Дора никак не готовилась к предстоящему материнству, полагая, что все произойдет как-нибудь само по себе, естественным образом, как назначено природой; все ее мысли вились вокруг обретения новой цели и нового содержания бытия. С каждым днем она все более стремилась к идеалу женщины со стекла, чье совершенство согревало Дору, служа непререкаемым заветом будущей прекрасной и счастливой судьбы. Она пыталась представить, как именно, в какой форме воплотится она после перерождения, когда живот исчезнет, и вместо одного сделаются двое; ничего конкретного в голову не приходило, но каждая клетка ее тела взволнованно обещала нечто трудновообразимое, готовая излиться в означенный момент фонтаном экстатической радости. Хлопоча по дому, чтобы убить время, Дора чуяла крылья за спиной и, не замечая своего веса, совершала движения, быстрые, как молния.

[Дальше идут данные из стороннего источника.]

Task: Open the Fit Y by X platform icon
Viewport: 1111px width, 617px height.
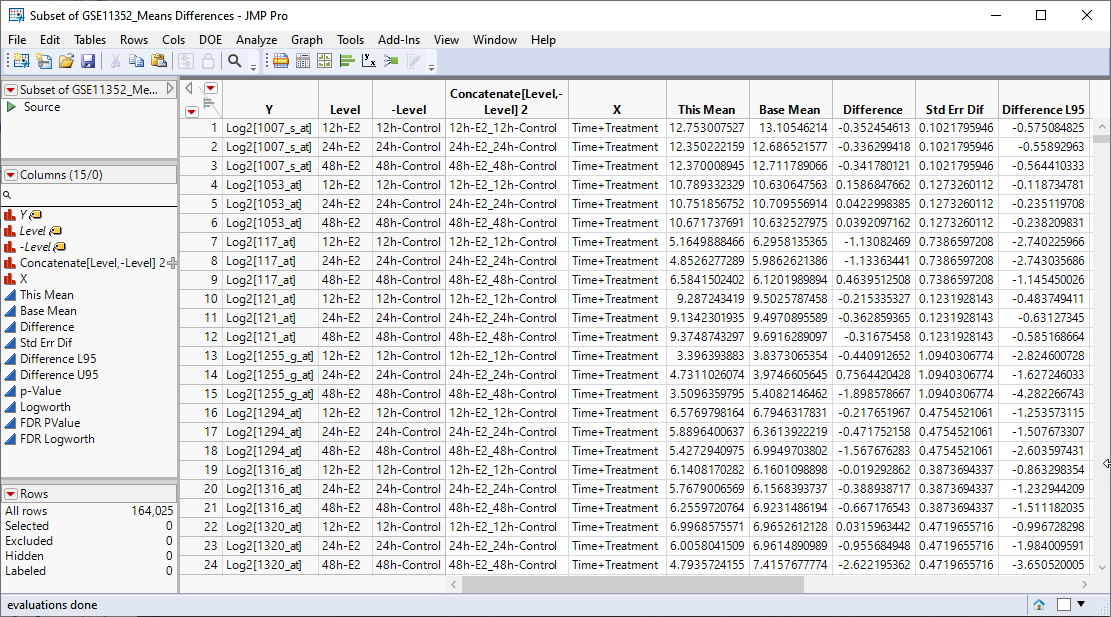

Конечно, она много думала и о ребенке, которого предстояло родить на свет, полный несправедливости по отношению к людям, опасных трудностей и искушений, которых сама она хлебнула с лихвой и даже, как ей казалось, еще больше; вот до чего могут довести человека несчастья, не раз говорила она своему отражению, много чего имея в виду, и не только себя, но отражение многозначительно молчало, всем своим видом, нездешним и изумительным, демонстрируя мелочность и пошлое самоуничижительное кокетство, которое заключалось в дориных словах. Муки родов, искупительный огонь, сквозь который ей предстояло пройти и очиститься совершенно, обещал прекратить страдания раз и навсегда; долгая запутанная биография, растянувшаяся на два с половиной десятка лет, должна была совсем скоро окончиться, и поступить с нею следовало, как с наскучившей книгой, которую без трепета швыряют в печь. Иногда Дора заходила в своих предчувствиях так далеко, что пугалась этого торжественного, священного мига: ей казалось, что с гибелью уродливой ее судьбы, осточертевшего прошлого, погибнет также и тело, физическая оболочка, поскольку новая судьба требует нового материального обличья, которым станет плоть ее ребенка; он, ребенок, сам сделается настоящей новой Дорой, внутренне и внешне, однако она гнала прочь страхи, поскольку ее собственные жизнь и смерть мало что значили перед лицом этого крохотного существа, созданного единой мылью и ничем более, мыслью и надеждой.